EBRD invests in environmental improvements to power plants in Bosnia and Herzegovina


The European Bank for Reconstruction and Development will make a €20m Euro sovereign-backed loan to raise environmental standards at four thermal power plants in Bosnia and Herzegovina under the extensive Power III programme to reconstruct the country's war-damaged power sector.
The loan will finance upgraded facilities to reduce polluted water discharges and particulate and dust emissions at plants in Gacko, Kakanj, Tuzla and Ugljevik.
The EBRD has already invested about €90m in the Bosnian power sector, including €50m to make power distribution more efficient and reconnect Bosnia and Herzegovina to the regional power grid and to give access to international electricity markets.
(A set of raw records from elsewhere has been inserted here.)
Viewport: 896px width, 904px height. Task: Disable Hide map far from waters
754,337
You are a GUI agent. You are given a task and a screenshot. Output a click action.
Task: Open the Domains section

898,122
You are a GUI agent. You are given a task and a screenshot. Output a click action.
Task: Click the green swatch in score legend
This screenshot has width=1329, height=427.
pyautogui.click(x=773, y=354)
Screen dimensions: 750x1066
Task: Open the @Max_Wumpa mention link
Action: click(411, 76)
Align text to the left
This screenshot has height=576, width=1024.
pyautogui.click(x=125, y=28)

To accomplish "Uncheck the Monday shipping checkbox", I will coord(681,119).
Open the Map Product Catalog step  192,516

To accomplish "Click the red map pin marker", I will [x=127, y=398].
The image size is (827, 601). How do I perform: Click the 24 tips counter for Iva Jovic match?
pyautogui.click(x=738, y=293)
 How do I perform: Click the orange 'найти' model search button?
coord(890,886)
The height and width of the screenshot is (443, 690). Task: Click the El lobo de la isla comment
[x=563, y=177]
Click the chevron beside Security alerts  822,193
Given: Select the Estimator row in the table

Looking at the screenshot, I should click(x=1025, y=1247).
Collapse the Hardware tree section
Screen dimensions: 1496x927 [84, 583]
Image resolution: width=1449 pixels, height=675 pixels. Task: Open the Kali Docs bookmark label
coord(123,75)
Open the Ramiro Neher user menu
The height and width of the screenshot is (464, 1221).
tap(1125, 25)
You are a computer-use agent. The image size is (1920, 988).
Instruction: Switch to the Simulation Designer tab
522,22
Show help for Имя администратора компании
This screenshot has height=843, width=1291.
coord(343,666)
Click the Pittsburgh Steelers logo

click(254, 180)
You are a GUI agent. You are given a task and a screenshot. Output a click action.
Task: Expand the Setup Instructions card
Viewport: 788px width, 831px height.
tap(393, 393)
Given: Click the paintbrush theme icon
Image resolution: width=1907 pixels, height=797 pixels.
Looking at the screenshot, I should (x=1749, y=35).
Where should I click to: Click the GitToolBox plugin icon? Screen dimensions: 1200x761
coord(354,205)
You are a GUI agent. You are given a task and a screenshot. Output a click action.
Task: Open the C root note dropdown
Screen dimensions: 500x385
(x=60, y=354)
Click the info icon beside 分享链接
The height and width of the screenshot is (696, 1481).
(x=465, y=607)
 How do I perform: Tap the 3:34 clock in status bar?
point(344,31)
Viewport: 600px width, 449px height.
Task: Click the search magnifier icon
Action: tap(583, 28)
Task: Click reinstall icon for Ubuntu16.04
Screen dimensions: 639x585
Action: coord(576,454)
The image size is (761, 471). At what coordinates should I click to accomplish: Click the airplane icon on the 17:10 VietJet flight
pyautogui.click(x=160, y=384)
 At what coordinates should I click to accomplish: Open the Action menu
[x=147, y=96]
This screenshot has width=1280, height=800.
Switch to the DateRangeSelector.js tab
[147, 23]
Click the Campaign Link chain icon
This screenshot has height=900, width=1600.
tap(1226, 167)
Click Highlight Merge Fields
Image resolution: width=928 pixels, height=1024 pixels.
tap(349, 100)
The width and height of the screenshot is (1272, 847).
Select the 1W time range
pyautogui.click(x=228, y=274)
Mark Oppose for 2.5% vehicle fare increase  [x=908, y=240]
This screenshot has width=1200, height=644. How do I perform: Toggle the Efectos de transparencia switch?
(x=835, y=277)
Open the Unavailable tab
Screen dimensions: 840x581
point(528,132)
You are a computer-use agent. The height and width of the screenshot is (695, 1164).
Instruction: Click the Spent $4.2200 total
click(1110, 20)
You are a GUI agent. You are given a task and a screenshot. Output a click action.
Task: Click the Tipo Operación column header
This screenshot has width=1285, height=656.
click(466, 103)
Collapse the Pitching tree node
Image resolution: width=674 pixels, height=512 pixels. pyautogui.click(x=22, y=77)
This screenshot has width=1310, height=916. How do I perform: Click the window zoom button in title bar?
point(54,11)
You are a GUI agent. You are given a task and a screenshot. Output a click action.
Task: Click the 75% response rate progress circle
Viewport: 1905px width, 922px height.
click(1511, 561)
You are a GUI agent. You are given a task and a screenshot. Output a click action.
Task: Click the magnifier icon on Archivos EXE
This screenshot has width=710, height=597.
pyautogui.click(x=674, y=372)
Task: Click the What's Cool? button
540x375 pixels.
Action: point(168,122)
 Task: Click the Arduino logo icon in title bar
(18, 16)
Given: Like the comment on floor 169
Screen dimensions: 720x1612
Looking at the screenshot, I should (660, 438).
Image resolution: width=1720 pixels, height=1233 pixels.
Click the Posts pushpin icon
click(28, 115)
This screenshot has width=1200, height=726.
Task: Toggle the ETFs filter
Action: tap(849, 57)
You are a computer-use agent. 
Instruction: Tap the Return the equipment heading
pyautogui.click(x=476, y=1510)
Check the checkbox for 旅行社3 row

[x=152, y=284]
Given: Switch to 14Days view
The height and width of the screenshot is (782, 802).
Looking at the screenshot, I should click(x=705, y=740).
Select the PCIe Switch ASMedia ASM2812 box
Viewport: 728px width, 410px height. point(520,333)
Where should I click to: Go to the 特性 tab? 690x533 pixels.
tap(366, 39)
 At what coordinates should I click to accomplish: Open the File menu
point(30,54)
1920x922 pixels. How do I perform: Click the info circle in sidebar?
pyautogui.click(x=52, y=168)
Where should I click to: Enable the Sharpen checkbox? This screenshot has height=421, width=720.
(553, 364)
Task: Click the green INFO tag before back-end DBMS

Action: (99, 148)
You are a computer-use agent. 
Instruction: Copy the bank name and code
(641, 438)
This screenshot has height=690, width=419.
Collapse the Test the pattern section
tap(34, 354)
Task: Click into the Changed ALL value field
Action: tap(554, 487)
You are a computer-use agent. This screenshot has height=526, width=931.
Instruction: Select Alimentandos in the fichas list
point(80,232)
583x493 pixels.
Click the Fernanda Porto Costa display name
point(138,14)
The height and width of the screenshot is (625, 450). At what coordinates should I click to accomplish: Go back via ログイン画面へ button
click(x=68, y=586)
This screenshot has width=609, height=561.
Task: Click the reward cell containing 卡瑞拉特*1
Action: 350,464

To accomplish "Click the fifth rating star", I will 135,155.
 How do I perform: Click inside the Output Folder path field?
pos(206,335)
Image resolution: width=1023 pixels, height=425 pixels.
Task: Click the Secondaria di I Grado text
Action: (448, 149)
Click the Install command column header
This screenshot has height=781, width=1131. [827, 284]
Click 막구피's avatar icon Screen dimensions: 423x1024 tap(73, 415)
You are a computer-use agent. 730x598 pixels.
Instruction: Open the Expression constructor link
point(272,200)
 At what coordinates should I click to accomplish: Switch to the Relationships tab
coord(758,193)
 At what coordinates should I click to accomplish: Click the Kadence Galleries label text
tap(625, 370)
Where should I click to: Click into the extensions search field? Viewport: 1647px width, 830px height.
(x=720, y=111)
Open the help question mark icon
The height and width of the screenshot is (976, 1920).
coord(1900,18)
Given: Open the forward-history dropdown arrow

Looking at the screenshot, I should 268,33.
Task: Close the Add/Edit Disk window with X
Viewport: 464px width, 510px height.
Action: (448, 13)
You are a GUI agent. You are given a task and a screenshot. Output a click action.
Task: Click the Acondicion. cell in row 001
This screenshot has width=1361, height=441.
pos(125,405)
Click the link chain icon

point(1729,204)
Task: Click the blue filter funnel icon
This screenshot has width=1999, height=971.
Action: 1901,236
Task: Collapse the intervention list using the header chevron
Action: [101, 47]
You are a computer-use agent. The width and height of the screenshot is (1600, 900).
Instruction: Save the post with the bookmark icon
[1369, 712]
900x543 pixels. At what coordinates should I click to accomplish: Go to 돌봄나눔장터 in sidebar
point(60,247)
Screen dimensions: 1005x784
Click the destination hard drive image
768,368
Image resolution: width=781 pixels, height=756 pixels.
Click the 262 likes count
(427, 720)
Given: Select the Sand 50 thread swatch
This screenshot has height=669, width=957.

The investments required regulatory reforms and encouraged deeper co-operation between the country's two entities: The Federation of Bosnia and Herzegovina and Republika Srpska.
Foreign direct investments should play a more prominent role in the post-war reconstruction of Bosnia and Herzegovina, according to Jean-Marc Peterschmitt, Director for Albania, Bosnia and Herzegovina, Macedonia and Kosovo. Deepening co-operation between the country's political entities is helping to facilitate the reconstruction of infrastructure and the creation of a private sector economy. He said that political certainty, stability and co-operation were important ways to attract more investment.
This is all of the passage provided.